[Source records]

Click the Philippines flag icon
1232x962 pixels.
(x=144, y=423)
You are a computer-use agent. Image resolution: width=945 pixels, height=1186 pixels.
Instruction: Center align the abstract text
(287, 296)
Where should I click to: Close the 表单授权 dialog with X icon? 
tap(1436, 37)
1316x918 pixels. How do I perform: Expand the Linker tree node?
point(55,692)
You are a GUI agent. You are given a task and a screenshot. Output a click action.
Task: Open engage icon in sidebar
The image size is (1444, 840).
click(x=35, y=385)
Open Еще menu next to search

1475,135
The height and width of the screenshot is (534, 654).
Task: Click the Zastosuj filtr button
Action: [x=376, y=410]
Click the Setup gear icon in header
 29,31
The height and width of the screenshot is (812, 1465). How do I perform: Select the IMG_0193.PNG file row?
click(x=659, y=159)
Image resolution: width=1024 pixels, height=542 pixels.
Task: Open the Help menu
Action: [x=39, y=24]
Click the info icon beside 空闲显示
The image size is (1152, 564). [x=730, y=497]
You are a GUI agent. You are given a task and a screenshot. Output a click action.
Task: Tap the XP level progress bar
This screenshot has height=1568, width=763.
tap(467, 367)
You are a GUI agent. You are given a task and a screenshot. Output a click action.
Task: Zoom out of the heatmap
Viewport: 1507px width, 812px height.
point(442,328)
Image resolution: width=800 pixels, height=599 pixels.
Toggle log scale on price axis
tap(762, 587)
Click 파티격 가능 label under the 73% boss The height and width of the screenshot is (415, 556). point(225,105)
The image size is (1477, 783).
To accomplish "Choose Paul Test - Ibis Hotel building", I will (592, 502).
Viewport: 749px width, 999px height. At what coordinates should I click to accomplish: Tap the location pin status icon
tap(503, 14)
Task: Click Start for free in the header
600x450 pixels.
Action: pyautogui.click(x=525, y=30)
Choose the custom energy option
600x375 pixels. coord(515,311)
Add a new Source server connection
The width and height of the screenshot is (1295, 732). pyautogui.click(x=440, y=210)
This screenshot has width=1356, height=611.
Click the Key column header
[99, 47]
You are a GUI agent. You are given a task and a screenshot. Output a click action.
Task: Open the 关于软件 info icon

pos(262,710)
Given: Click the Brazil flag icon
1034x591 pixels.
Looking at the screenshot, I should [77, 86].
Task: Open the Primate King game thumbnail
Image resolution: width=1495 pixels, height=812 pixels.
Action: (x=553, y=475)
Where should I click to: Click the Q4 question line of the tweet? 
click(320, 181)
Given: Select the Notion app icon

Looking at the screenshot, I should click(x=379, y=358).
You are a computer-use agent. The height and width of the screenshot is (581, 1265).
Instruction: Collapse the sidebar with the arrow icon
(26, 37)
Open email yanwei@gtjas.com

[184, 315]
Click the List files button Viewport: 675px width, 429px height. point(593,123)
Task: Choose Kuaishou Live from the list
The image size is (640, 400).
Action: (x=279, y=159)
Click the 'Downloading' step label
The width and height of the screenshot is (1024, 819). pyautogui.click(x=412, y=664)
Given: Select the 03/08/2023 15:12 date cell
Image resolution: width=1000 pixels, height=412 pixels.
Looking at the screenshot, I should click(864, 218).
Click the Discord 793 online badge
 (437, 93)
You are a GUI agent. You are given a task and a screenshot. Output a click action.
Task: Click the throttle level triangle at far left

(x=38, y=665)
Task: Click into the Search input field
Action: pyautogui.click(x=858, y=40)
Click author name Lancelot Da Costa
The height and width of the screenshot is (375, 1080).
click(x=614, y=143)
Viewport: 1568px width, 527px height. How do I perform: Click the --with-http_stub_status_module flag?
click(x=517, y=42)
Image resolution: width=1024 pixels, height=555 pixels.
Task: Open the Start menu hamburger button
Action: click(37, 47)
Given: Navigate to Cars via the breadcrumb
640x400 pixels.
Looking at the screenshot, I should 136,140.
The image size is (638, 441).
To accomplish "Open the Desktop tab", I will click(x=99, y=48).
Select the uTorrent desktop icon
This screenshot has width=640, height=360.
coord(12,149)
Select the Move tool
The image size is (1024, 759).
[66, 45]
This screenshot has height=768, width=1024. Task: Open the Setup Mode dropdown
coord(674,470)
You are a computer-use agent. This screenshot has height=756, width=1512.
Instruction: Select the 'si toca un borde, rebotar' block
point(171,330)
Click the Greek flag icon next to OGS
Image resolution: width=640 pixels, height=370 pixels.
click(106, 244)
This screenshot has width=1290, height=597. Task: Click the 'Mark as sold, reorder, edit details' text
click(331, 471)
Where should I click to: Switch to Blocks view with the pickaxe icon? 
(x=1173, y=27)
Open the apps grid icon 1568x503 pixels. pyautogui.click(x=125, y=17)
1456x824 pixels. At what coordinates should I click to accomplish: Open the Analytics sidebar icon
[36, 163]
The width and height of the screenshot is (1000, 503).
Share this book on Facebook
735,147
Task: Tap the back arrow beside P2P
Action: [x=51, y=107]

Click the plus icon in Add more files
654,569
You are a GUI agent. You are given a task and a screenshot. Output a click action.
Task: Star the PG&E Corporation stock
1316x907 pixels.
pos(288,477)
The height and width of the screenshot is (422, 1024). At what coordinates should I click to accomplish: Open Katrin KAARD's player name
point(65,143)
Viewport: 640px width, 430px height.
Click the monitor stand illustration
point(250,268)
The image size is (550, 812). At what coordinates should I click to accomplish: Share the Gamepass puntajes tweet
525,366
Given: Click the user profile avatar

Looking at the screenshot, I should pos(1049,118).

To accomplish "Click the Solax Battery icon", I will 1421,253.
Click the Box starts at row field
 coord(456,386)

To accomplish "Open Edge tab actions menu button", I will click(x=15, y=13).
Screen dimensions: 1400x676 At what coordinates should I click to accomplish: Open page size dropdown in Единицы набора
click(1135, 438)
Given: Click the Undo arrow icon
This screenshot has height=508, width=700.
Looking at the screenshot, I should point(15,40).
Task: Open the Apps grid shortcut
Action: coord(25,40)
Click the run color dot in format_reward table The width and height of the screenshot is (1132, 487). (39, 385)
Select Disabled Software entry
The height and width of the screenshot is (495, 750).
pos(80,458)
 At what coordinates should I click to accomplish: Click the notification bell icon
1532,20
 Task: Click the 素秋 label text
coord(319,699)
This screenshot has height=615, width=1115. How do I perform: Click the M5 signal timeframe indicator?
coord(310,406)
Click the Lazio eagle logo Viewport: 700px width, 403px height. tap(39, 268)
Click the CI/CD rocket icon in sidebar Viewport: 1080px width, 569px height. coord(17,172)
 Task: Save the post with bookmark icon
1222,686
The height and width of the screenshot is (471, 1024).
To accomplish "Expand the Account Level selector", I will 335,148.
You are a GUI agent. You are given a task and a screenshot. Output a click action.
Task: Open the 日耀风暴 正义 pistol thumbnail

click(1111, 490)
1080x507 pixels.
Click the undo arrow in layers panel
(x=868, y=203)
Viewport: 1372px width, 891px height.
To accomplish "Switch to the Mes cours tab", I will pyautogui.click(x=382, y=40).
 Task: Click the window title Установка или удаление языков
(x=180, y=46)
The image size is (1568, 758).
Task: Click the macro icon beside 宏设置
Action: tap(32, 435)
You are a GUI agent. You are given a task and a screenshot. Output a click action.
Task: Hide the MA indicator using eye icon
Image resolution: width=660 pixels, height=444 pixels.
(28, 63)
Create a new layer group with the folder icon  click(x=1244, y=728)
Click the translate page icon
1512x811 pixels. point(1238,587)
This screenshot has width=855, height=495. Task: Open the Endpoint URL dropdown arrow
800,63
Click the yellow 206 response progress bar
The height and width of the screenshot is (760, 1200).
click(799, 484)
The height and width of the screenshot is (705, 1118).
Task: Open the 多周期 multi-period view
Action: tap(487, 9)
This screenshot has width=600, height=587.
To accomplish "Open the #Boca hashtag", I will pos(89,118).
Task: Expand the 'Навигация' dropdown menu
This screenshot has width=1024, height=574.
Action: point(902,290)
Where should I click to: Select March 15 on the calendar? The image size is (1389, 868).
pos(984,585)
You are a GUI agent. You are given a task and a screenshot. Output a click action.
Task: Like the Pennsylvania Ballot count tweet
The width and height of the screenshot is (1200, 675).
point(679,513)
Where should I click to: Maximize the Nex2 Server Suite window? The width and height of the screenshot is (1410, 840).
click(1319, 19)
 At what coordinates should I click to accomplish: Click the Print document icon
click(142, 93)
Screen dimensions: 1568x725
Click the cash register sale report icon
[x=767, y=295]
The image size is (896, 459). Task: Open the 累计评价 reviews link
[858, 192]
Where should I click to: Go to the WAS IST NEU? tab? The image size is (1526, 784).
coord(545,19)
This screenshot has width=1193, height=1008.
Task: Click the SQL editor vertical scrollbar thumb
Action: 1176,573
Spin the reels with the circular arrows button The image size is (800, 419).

### Problem requirements
Provide the number of lines in these entries that hold the word "will", without any accompanying text.

### Response to this task
7